Does an AI that mimics the scent of mammals recognize odors better than other AIs?
When it comes to identifying odors, a “neuromorphic” artificial intelligence (very large-scale integration system containing analog circuitry to mimic neurobiological structures located in the nervous system) beats other AIs by more than a nose.
The new AI learns to recognize scents more efficiently and reliably than other algorithms, and unlike other AIs, this system can keep learning new scents without forgetting others, the researchers report. The key to the program’s success is its neuromorphic structure, which is more like the neural circuitry of the mammalian brain than other AI designs.
Excelling at detecting weak signals amid background noise and continually learning, this type of algorithm could one day be used for air quality monitoring, toxic waste detection, or medical diagnostics. The new AI is an artificial neural network, made up of many computer elements that mimic nerve cells to process odor information, it sniffs by taking electrical voltage readings from chemical sensors in a wind tunnel that were exposed to plumes of different odors, as methane or ammonia. When the AI smells a new scent, it triggers a cascade of electrical activity between its nerve cells, or neurons, which the system remembers and can recognize in the future.
Like the olfactory system in the mammalian brain, some of the AI neurons are designed to react to chemical sensor inputs by emitting pulses at different times, other neurons learn to recognize patterns in those dots that form the electronic signature of the odor.

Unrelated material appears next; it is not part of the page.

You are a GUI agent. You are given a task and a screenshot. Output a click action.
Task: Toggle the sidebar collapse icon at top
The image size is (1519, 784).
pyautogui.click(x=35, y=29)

This brain-inspired setup primes the neuromorphic AI to learn new scents more than a traditional artificial neural network, which starts out as a uniform network of blank-slate identical neurons, however a neuromorphic neural network is like a sports team whose players have assigned positions and know the rules of the game, an ordinary neural network is initially like a group of random novices. As a result, the neuromorphic system is a faster and more agile study, just as a sports team may need to watch a play just once to understand the strategy and implement it in new situations, the neuromorphic AI can sniff out a single sample of a new scent to recognize the smell in the future, even in the midst of other unknown smells.
Another advantage of the neuromorphic setup is that the AI can continue to learn new scents after its original training if new neurons are added to the network, similar to the way new cells are continually formed in the brain.